From an economics’ point of view the project (funded under the government’s economic stimulus package) is providing jobs and easing access for tourism, heavy haulage and daily commuters.

The steep terrain is 500 metres above sea level. This slope, along with extreme weather conditions at times, throws some challenges at NZTA and the consultants, Opus International and contractors, Hawkins Infrastructure. Snow closed the Rimutaka Hill twice last year. There has been heavy rainfall, and wind and sun on the exposed site can reach blistering temperatures. Hawkins’ weather station has recorded winds up to 160 km/h and drilling crews working on the top benches are harnessed.

Key parties, which include regional councils, iwi, road user representatives and emergency services, are working closely under a partnership charter. Keith Atkinson, principal projects engineer at Opus, says apart from the location and climate it is a relatively straightforward earthworks project. Approximately 80 per cent of the rock is R2-type grey wacke, the harder of the two rock classifications, however, they haven’t had to blast any of it so far. The terrain is extremely variable. Faulting goes in many different directions, requiring extra stabilisation measures, such as rock anchors.

“It’s only as good as the weakest material,” Atkinson says. “In some cases you may have reasonably strong rock but there are old faults and so on that are the weakest points so the material is only as good as that. We find out where they are but you can never be 100 per cent sure you’ve found all the weak spots.” Investigations for the whole route span several years. “It’s a matter of picking off the ones that are more critical. On a couple of those tight corners large vehicles can’t safely pass each other. They have actually been wedged to together on occasion.”
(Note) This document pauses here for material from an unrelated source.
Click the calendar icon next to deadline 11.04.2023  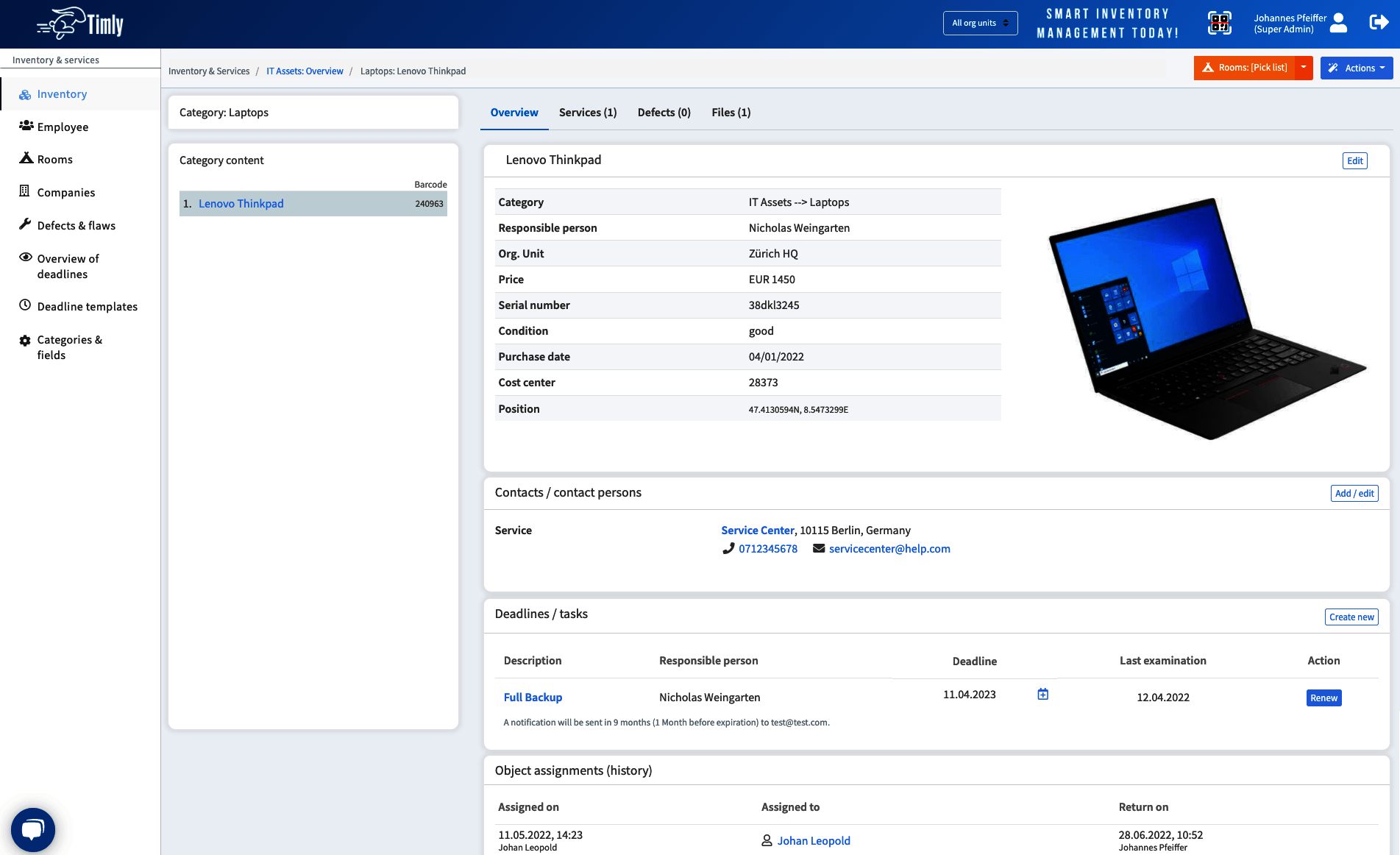(1042, 693)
The project, currently moving into stage two, is what Hawkins’ project manager, Ben Lawlor, calls “vertically challenging”. To the ordinary traveller challenging may seem an understatement. Huge bluffs stand cut and raw, rock and clay exposed. Bends and gullies opposite are banked up with the cut material. During stage one, major earthworks brought down the bluffs and transferred them into fill sites. The contractors brought the fill up to the bends with controlled buttressing, which will support the realigned road. Lawlor says cuts are in the order of 60 metres high and fill sites around 80 metres. The fill sites are a combination of engineer designed, reinforced earth fill.
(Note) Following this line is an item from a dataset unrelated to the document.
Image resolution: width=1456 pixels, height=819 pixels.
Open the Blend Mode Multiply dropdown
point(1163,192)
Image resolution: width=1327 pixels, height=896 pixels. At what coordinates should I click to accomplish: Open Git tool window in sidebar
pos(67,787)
“We are rolling and compacting material. In between the layers we are putting high tensile Tensar geogrids. It’s like a 80- or 50-metre-high controlled wedge.”The geogrid mesh is basically a wire mesh coated in plastic. It acts like the reinforcing mesh in a concrete slab, and allows them to build the fills steeper than 1:1 - something they have to do to match the existing terrain.

Getting access to the hillside construction sites high above the road was the job of the biggest excavators they could use for the conditions. They have 30, 20 and 6-tonne excavators for the cutting work (50 in total) and, specially required for this site, tracked dumpers to bring material down.
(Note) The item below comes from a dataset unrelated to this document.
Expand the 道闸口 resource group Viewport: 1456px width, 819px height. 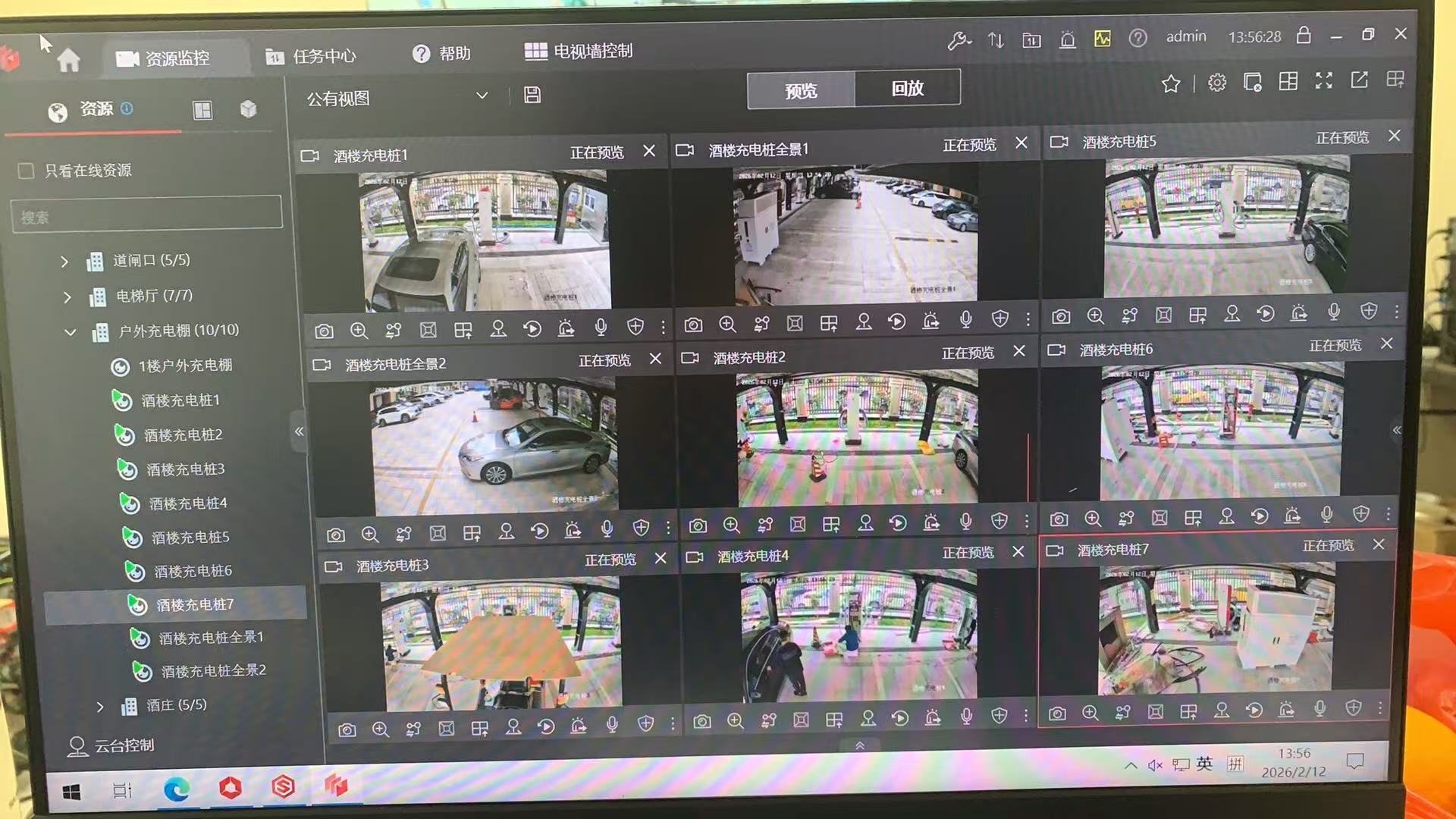point(64,261)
Hawkins will use abseilers to do a series of rock anchors to hold the front face of the rock section where access is difficult or unable to be created. The drills, capable of drilling 6 metre long holes, will also be abseiled. A crane will lift the men and equipment to the top of the hill where they will anchor abseiling points. Mesh in between the anchors will control any stability issues.

Another challenge is to get the staging right with as little disruption as possible. The new and old roads overlap along parts of the project, but at height differences of up to six metres, it creates a logistical problem since the road must remain open to at least one lane at all times, Cribb says. With the height difference, ramps making the transition from new to old can’t be too steep so as to allow trucks passageway.

The contractors stay off the road at peak times and ensure priority goes to uphill traffic. Five minutes is the maximum wait time allowed.